Mobilizing the environment: reimagining nature and nation in unsettled times 
Convenors:
Thomas White (King's College London)
David Sneath (Cambridge University)
Elizabeth Turk (University of Cambridge)
Formats:
Panels
Stream:
Environment
Location:
Queen Elizabeth House (QEH) SR2
Start time:
18 September, 2018 at
Time zone: Europe/London
Session slots:
2

Short Abstract:

In contrast to the longstanding conception of nations as fixed in place, this panel explores the ways in which projects of nation-building are increasingly forced to reckon with the flux and instability of nonhuman actors.

Long Abstract:

The conjunction of "nature" and "nation" is a powerful one. Across history and geography, projects of national self-formation have repeatedly sought to harness the physical heft of particular places as part of their attempt to forge felt senses of national identity and belonging. Alongside the myths, symbols, rituals, and narratives that together define what political theorist Lauren Berlant (1991) calls "the National Symbolic," the apparent fixity in both space and time of national places emerges as an especially powerful resource in the construction of compelling national fantasies. In this regard, such projects resonate with a largely implicit premise at work in much of the classic anthropological literature on the space, place, and the environment: that places stay still (Basso 1996; Basso & Feld 1996).

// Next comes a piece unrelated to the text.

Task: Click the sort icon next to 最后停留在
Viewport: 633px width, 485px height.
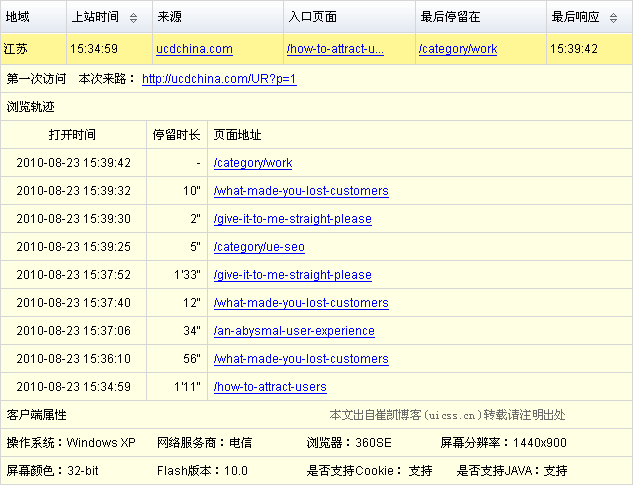Action: pos(532,17)
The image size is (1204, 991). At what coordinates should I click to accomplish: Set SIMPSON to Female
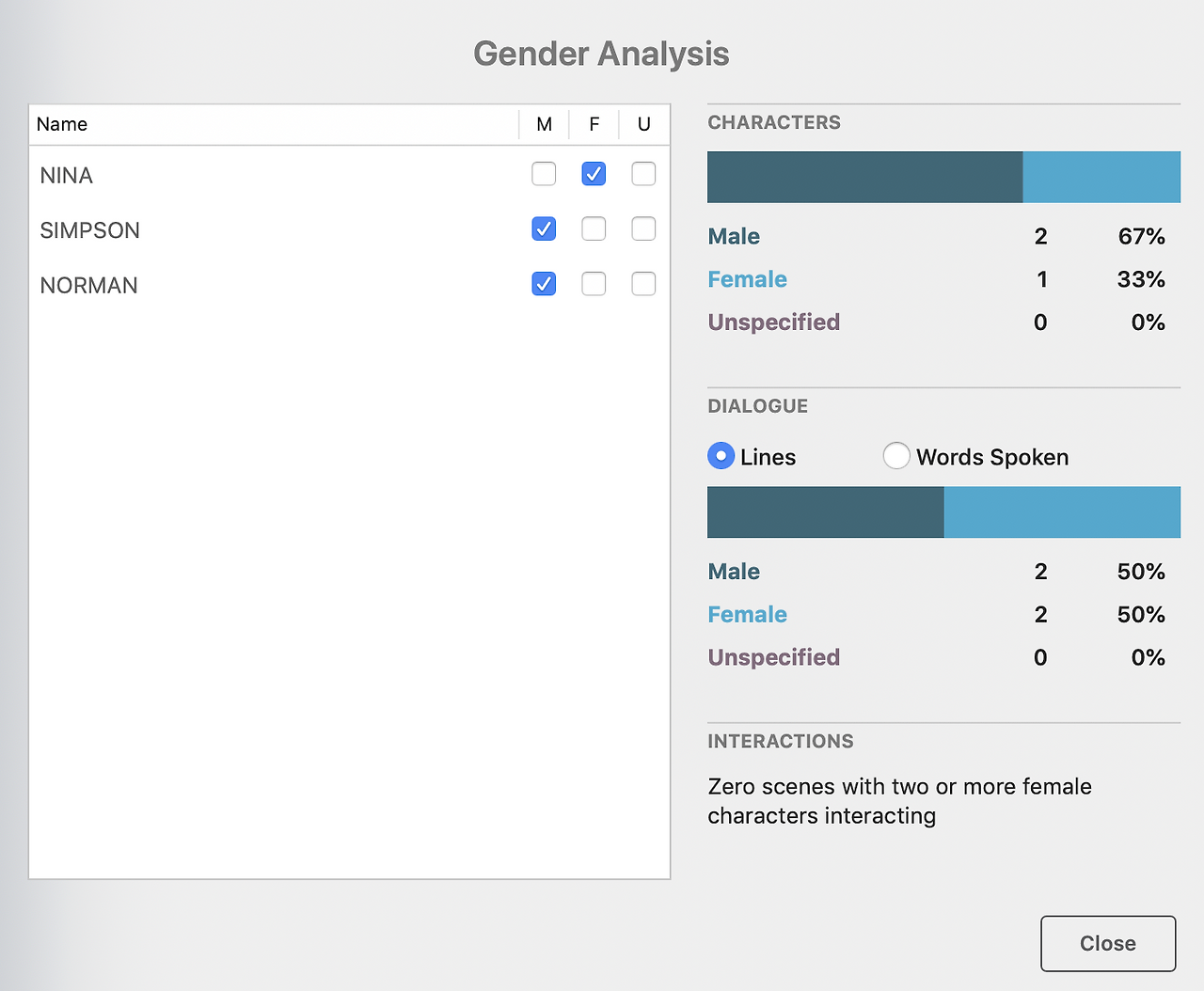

More and more, however, such a "sedentarist metaphysics" (cf. Malkki 1992) is becoming difficult to maintain. In an era of global climate change, environmental crisis, and a wide range of other anthropogenic impacts on space and place, projects of national self-formation are today forced to reckon with the mercurial nature of nonhuman political actors. From shifting sands to migrating mountain spirits, and beyond, this panel seeks to explore those social moments when the taken-for-granted "thereness" of places and their im/material constituents are called into question. Over and above the empirical fact of territorial transformation, however, the panel will pay special attention to the particular modes of human imagination and attention that work to either embrace or occlude these more-than-human mobilities.